One of the first decisions of Hester’s board was to split the bank’s operations into two divisions — core and noncore — to separate out its bad businesses.
The core division, which contains businesses the bank intends to retain, made a 6.3 billion pound operating profit in the first half. The noncore division, comprising assets it plans to wind down over the next three to five years, posted an operating loss of 9.6 billion pounds.
Hester added that RBS had shrunk in size by around 26 percent, or 574 billion pounds, so far this year to put the bank on a firmer footing.
While he was confident of returning the bank to standalone strength, Hester remained cautious about the outlook, forecasting weaker investment banking earnings in the second half after the strong above trend rise in the first half.

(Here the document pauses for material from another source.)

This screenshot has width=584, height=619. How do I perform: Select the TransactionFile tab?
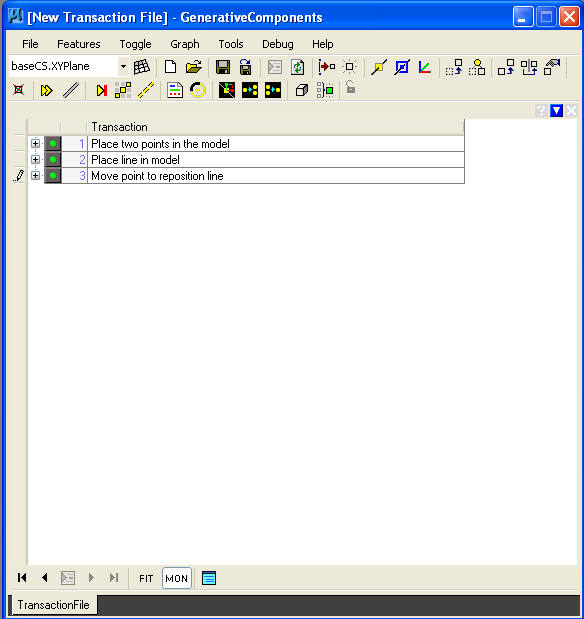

“While we are positive about the end result, the journey will be an arduous one,” he said. “This will be a marathon, not a sprint.”
Hester was keen to stress the bank’s new focus on transparency, evidenced by the unusually lengthy earnings report — compared to its peers — that it presented to the London Stock Exchange on Friday.
Even after the October bailout, the bank continued to court controversy when anger erupted over a 16 million pound pension pot bestowed on its disgraced former chief executive Fred Goodwin, who led the overly aggressive expansion drive of recent years.
Hester told reporters that the package for Van Saun, who was a vice chairman and chief financial officer at Bank of New York Mellon until last July, was in line with other banking groups.